* [TASK DIRECTIONS]
Copy out each line of the records below that contains the word "Instruction".

* [SUPPLIED DATA]
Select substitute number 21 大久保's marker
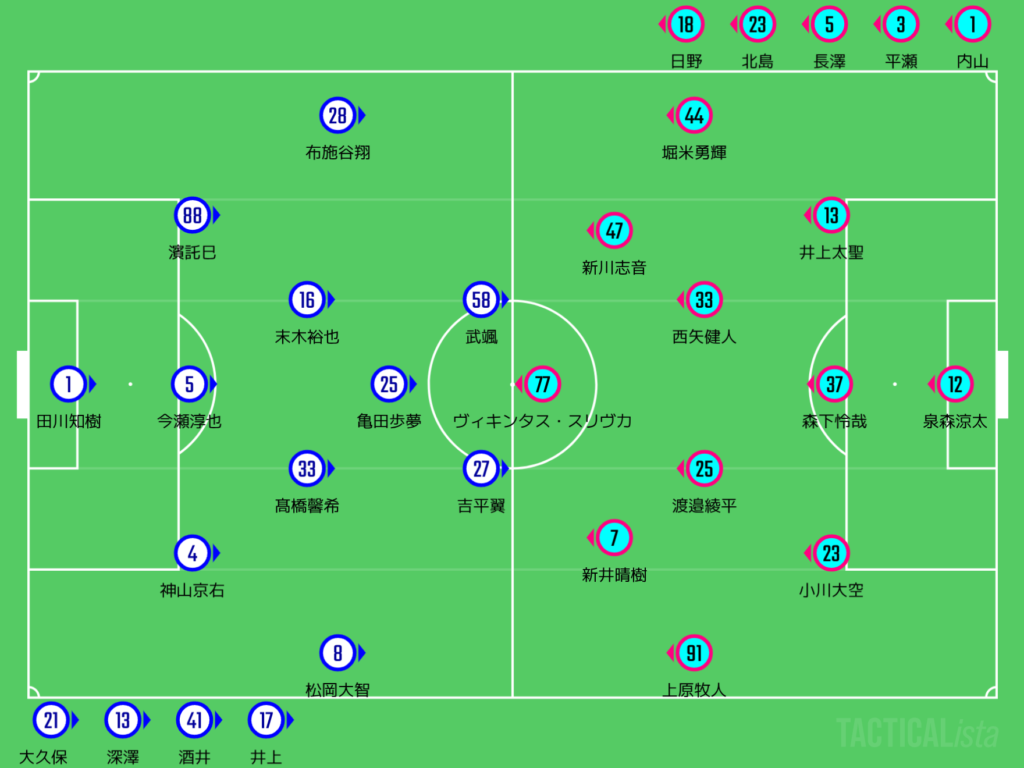 pos(50,720)
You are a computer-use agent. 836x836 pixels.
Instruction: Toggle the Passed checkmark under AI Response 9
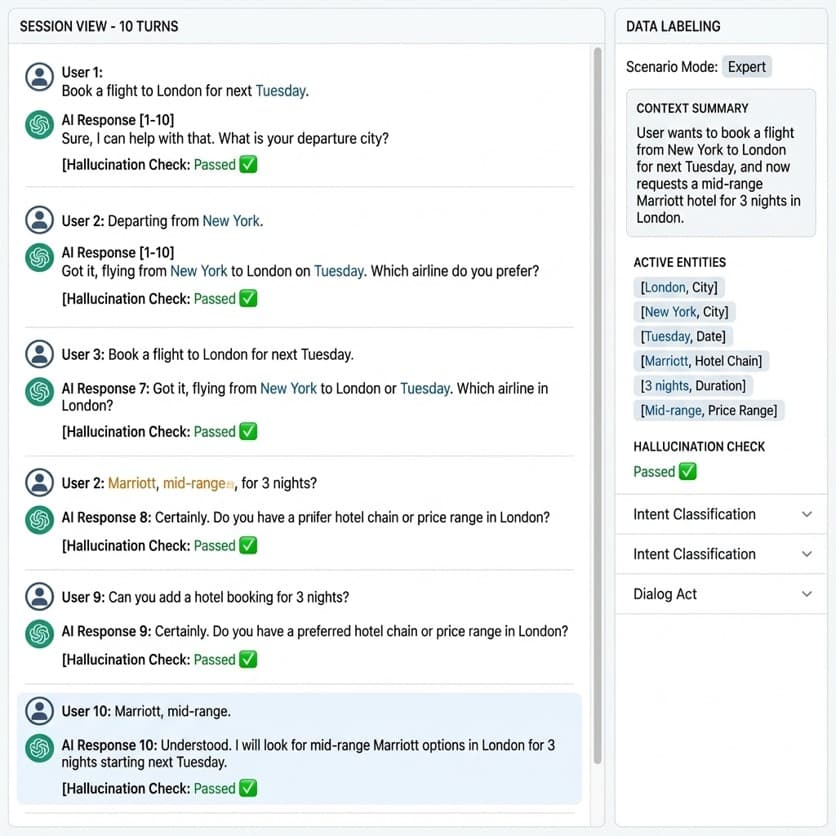click(248, 660)
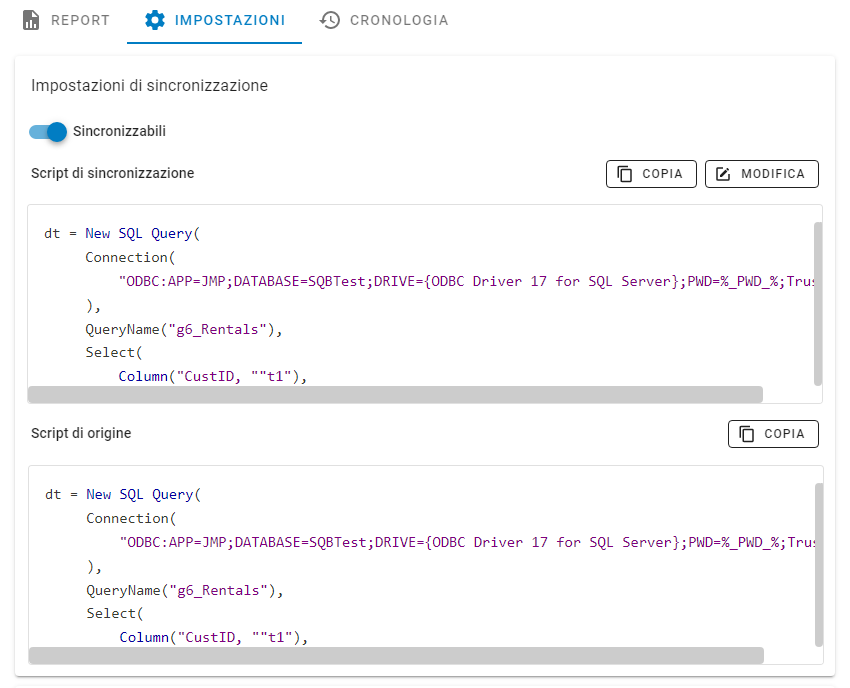
Task: Click vertical scrollbar of origin script
Action: (819, 564)
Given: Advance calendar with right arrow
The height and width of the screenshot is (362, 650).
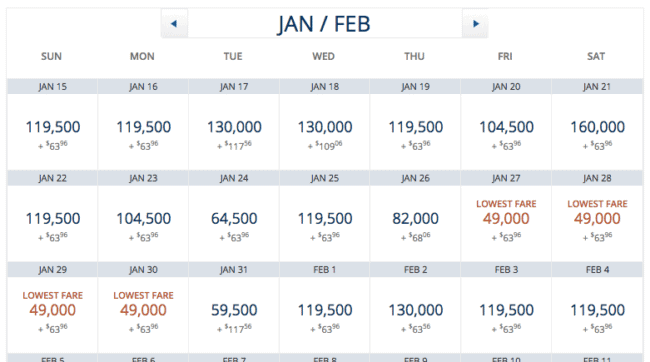Looking at the screenshot, I should pyautogui.click(x=475, y=24).
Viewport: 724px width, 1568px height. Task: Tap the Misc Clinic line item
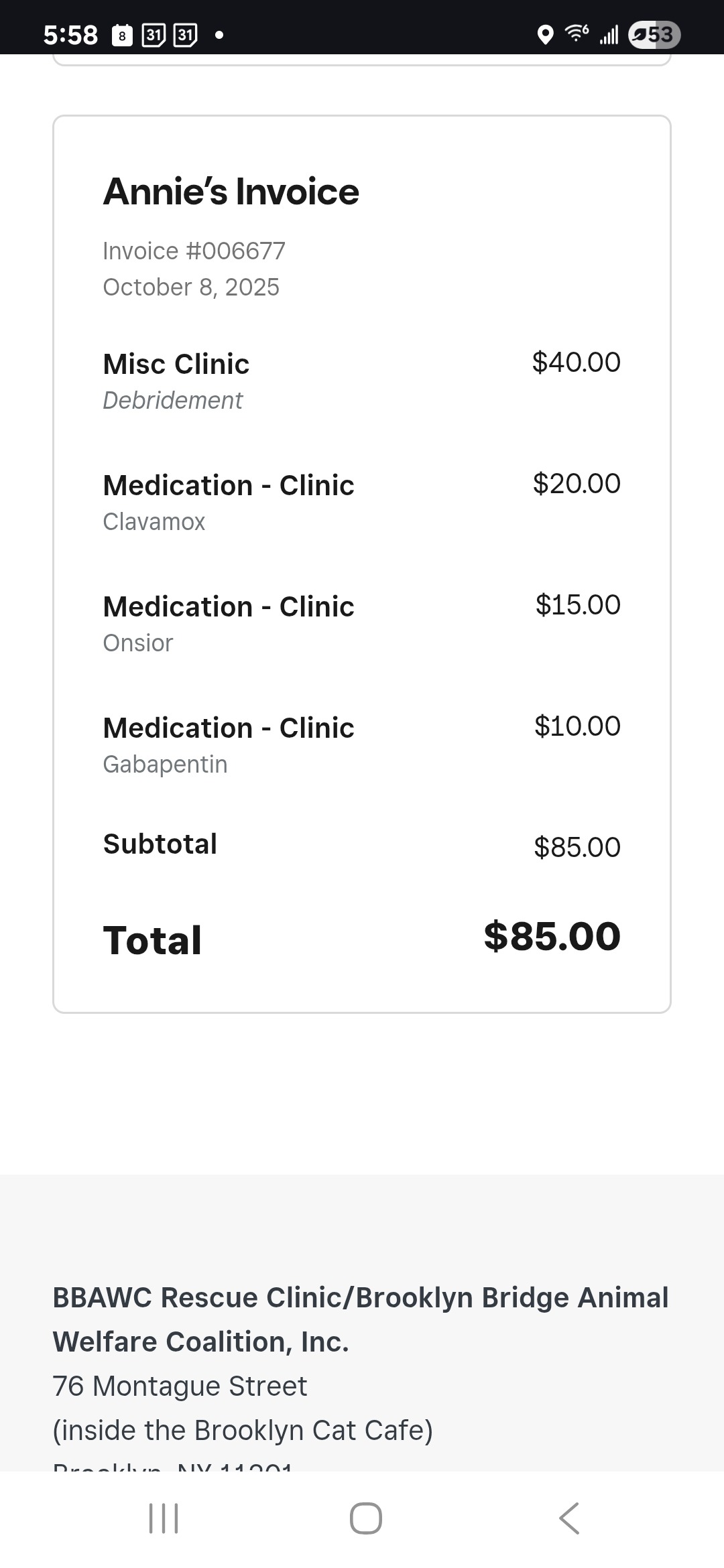176,364
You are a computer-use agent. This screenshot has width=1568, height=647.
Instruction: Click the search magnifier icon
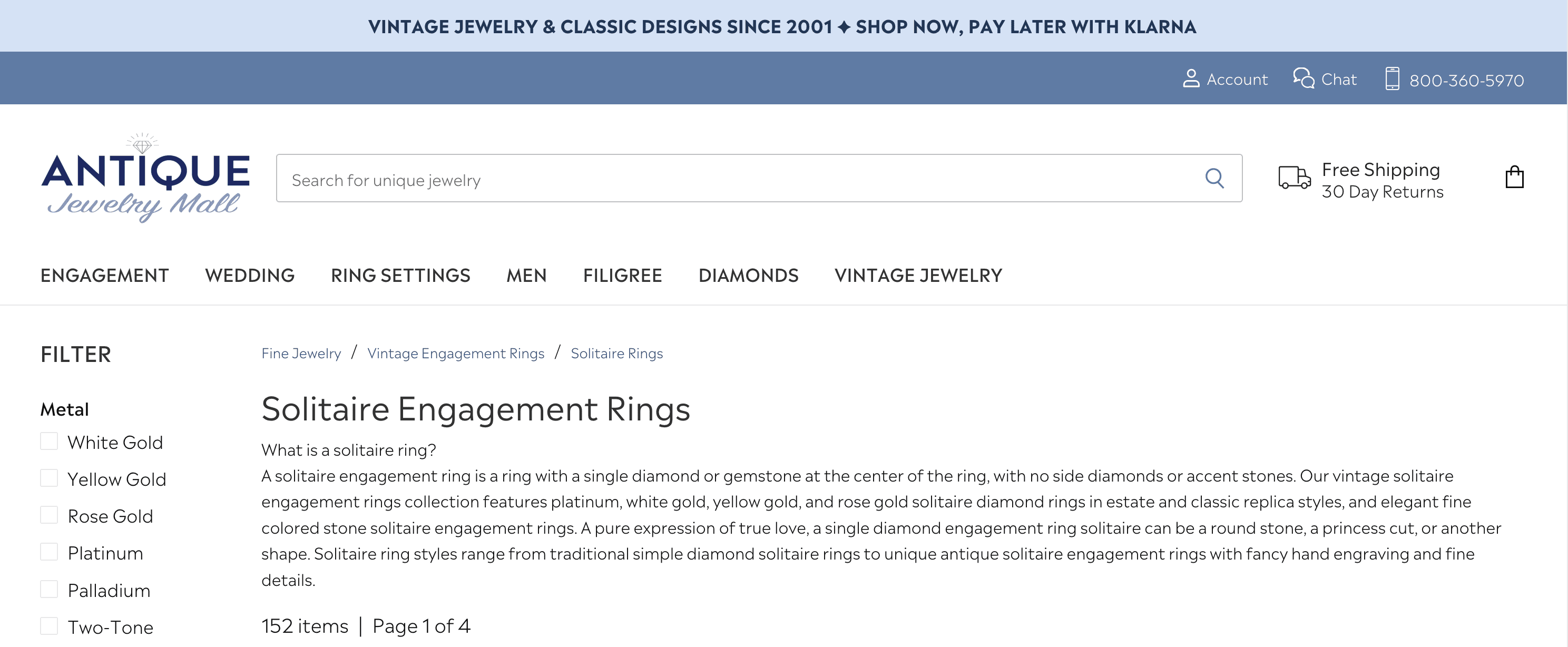pos(1214,178)
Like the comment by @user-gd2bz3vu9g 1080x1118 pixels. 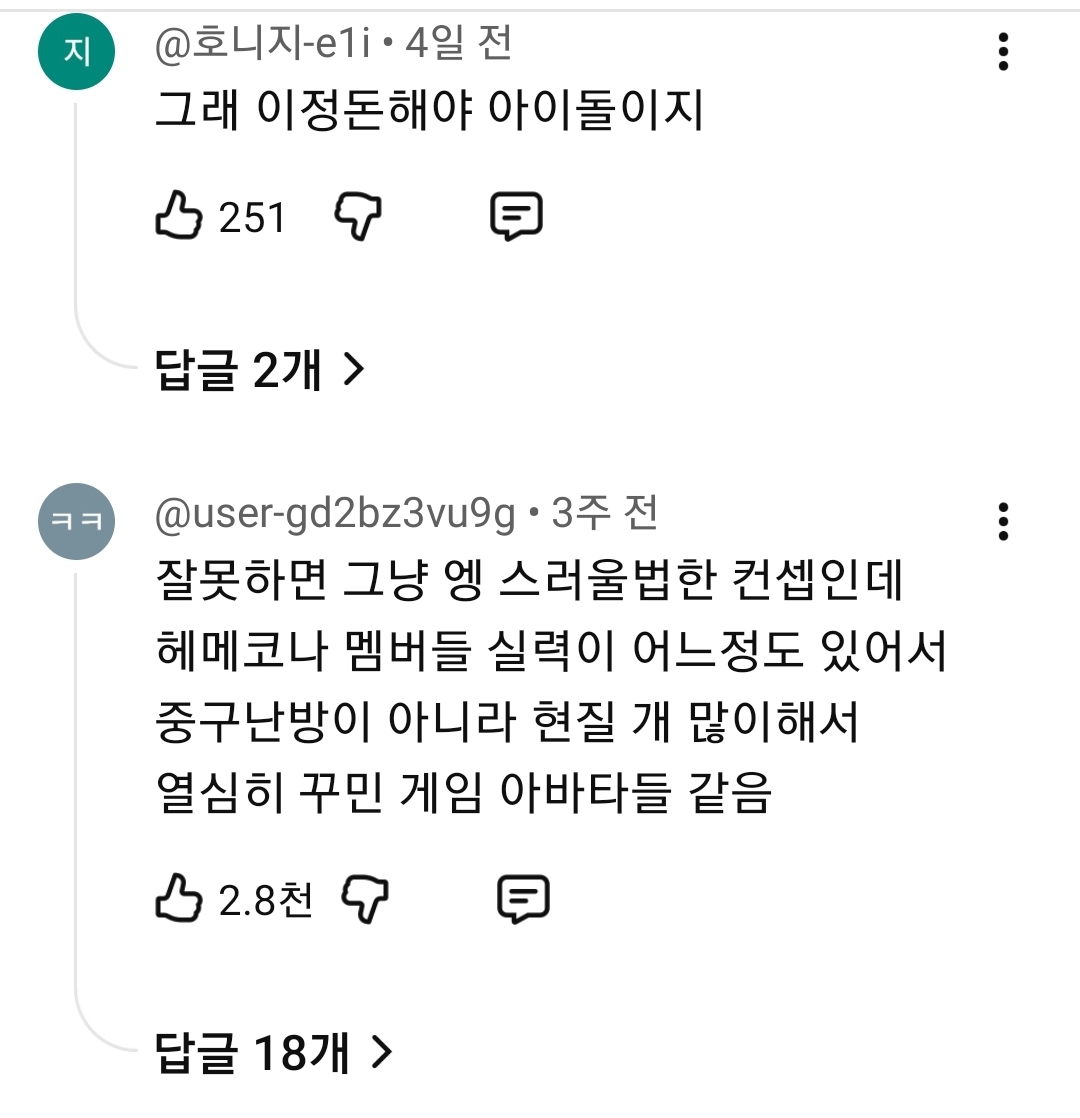178,898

* [EXPECTED ANSWER]
Instruction: Toggle the Passed checkmark under AI Response 9
Instruction: Click the search magnifier icon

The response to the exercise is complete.